• Selected excerpt:
┄┄┄┄┄┄┄┄┄┄

Work on imitation within FEARLUS in the context needs to be placed in the context of the most relevant studies in three areas:

Research on the adoption of agricultural innovations goes back to Ryan and Gross (1943). Only recently, however, have panel studies (Besley and Case 1994; Foster and Rosenzweig 1995; Pomp and Burger 1995) and anthropological/ethnographic studies (Letenyei 2001; Chiffoleau 2005) provided some detail concerning micro-level processes, confirming that farmers are influenced toward adopting new land uses or techniques by the example of other farmers they know.

There are few studies of the spatial characteristics of innovation diffusion, but most of the exceptions indicate that imitation of neighbours is indeed important. Ryan and Gross (1943), studying the diffusion of hybrid seed corn in Iowa, found that "Commercial channels, especially salesmen, were most important as original sources of knowledge, while neighbours were most important as influences leading to acceptance." Hägerstrand ( 1967) found that innovation spread from a few focal points, although not necessarily from farm to contiguous farm. Case (1992) found "strong neighbourhood effects" in the adoption of new farming technologies in Indonesia. Foster and Rosensweig ( 1995) found that farmers adopting HYV (high-yielding variety) wheat and rice benefited (in terms of productivity) from having neighbours who had already done so - confirming that they were learning about techniques from their neighbours rather than simply learning about new varieties' potential profitability. Rich farmers tended to adopt earlier, and poor farmers with richer neighbours possibly tended to delay their own adoption of new varieties, "free-riding" on the risk taken by those neighbours. Thus there is indirect evidence that innovation has significant costs, but for wealthier farmers, the potential longer-term gains may outweigh the risk of short-term losses. This suggests that if FEARLUS Land Managers were allowed to learn by trial and error how willing they should be to experiment, this willingness should come to correlate with wealth.

┄┄┄┄┄┄┄┄┄┄

• Dataset entries:
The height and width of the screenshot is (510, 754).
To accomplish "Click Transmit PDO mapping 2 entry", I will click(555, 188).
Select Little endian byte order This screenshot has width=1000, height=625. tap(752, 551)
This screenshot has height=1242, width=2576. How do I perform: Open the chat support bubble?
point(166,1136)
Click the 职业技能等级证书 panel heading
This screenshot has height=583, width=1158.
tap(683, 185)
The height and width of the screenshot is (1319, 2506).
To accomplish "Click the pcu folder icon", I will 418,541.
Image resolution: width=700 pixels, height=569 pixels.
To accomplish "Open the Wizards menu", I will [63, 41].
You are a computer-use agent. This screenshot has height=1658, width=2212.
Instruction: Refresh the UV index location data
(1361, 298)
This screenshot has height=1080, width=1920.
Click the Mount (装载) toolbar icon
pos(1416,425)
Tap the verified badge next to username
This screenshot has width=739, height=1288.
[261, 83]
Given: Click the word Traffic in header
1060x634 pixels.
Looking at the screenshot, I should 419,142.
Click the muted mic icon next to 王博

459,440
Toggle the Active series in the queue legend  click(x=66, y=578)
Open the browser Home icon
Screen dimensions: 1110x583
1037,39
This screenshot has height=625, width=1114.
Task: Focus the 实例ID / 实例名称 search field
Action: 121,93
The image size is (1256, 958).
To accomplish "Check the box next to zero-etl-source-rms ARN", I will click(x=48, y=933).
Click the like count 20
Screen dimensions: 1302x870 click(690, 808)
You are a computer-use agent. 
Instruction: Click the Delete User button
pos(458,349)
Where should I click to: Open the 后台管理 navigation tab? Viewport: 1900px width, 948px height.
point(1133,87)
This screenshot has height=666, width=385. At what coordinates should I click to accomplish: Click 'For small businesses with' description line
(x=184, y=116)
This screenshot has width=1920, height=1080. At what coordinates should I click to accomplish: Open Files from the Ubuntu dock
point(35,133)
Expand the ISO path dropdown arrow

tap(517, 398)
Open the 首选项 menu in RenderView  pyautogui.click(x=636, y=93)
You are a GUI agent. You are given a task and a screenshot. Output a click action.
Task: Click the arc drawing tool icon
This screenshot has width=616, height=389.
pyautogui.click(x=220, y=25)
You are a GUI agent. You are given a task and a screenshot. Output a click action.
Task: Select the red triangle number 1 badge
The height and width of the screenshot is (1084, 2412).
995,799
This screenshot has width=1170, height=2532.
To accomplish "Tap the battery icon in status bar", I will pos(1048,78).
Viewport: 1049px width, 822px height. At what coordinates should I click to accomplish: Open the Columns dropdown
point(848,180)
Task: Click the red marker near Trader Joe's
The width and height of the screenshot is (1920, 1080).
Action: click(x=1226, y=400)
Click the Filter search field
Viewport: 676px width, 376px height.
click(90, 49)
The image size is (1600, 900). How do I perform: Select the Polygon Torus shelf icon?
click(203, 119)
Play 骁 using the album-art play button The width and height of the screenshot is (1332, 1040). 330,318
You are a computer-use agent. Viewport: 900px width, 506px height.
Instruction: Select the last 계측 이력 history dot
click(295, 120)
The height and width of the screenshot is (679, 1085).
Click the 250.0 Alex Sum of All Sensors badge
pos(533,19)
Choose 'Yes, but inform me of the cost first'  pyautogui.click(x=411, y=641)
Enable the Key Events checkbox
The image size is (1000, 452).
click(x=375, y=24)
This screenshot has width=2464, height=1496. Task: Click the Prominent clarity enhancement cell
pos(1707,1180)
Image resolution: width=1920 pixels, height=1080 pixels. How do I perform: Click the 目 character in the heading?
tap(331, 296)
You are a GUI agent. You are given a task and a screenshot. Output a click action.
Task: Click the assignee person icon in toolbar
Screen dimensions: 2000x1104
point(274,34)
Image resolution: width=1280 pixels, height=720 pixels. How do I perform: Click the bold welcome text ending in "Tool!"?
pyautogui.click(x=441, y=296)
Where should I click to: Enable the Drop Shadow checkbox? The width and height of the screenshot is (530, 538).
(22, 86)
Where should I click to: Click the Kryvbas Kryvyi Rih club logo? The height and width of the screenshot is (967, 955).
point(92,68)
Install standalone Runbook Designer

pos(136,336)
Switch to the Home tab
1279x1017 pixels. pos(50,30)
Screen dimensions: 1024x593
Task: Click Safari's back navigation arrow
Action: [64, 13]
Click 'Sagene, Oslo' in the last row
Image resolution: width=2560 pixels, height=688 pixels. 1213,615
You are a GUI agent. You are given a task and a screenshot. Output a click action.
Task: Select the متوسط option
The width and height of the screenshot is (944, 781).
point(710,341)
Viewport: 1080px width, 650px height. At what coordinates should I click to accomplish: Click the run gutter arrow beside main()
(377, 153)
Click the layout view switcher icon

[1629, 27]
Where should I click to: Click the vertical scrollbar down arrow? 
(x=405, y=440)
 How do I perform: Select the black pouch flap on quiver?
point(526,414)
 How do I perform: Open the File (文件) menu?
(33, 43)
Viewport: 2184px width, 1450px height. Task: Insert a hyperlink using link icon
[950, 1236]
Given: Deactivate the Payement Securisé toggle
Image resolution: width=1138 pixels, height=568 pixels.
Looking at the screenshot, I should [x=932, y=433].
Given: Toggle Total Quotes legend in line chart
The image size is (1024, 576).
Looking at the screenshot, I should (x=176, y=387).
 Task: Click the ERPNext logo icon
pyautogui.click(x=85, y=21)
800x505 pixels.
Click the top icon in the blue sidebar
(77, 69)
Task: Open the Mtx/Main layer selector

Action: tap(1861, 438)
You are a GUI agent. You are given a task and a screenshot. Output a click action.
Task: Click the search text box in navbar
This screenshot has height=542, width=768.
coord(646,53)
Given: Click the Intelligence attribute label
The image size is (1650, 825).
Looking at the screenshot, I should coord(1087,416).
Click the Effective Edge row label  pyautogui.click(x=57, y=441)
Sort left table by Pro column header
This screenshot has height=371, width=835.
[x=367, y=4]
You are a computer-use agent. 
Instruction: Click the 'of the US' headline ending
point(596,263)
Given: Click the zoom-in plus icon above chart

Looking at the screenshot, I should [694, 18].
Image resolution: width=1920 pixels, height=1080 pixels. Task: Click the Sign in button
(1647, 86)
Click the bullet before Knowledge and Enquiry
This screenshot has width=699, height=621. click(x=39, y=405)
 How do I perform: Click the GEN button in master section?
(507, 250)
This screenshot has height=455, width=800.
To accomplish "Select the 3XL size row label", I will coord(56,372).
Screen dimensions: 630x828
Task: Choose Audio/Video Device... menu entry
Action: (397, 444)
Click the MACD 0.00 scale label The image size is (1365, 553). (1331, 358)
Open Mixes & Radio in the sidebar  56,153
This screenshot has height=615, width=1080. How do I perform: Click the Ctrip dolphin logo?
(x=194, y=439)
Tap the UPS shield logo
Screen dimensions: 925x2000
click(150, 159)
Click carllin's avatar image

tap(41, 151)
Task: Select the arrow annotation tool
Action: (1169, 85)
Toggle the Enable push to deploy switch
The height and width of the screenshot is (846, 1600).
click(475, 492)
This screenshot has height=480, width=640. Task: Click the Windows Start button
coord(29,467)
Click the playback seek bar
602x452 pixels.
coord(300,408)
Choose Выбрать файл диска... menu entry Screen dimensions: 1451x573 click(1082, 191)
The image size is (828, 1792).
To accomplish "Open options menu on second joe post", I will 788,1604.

┄┄┄┄┄┄┄┄┄┄

• Problems to solve:
**A)** Copy the part of the excerpt on farmers adopting innovations that begins at the words "Work on imitation" and stops after "farmers they know.".
**B)** In the excerpt on farmers adopting innovations, what did Ryan and Gross study the spread of in Iowa?
**C)** Go on with the excerpt on farmers adopting innovations, picking up after its final sentence.

• Answers given:
**A)**
Work on imitation within FEARLUS in the context needs to be placed in the context of the most relevant studies in three areas:

Research on the adoption of agricultural innovations goes back to Ryan and Gross (1943). Only recently, however, have panel studies (Besley and Case 1994; Foster and Rosenzweig 1995; Pomp and Burger 1995) and anthropological/ethnographic studies (Letenyei 2001; Chiffoleau 2005) provided some detail concerning micro-level processes, confirming that farmers are influenced toward adopting new land uses or techniques by the example of other farmers they know.

**B)** Hybrid seed corn.

**C)**
Schmidt and Rounsevell (2006) found that imitation leaves little noticeable trace on landscape pattern in a case study in central Belgium. Specifically, neighbouring parcels cultivated by farmers living in close proximity are "only slightly more similar" than neighbouring parcels cultivated by farmers living further from each other. The authors call into question the study of imitation in agent-based models of land use change. However, it is not clear how broadly generalizable this result is, as they admit: one might expect to find the clearest evidence of imitation of neighbours in situations of rapid change, whether involving completely novel innovations or the tracking of exogenous changes in profitability - and to determine whether rapid change is occurring, longitudinal studies are required. Moreover, if the choice of targets for imitation in the real world approximates to the Social Neighbourhood in FEARLUS, there is no reason to expect any effect of the distance between farmers' homes, once they share a parcel boundary: specifically, in the work reported above, FEARLUS Land Managers take equal account of all the Land Parcels owned by those with whom they share any parcel boundary (even a single point). The rationale for this is that being able to see something of the results a neighbour is getting on a regular basis will greatly increase the salience of that neighbour's successes and failures; a better test of the FEARLUS approach would be to examine whether, among pairs of land parcels at equal distances cultivated by different farmers, there is more land use similarity between pairs where the farmers cultivating them share a parcel boundary.

Turning to agent-based models of land use change, a number have modelled imitation, but FEARLUS appears to be the only one for which systematic performance comparisons between agents making use of imitation to different extents, and of different kinds, has been undertaken. Nonetheless, some comparisons may be useful.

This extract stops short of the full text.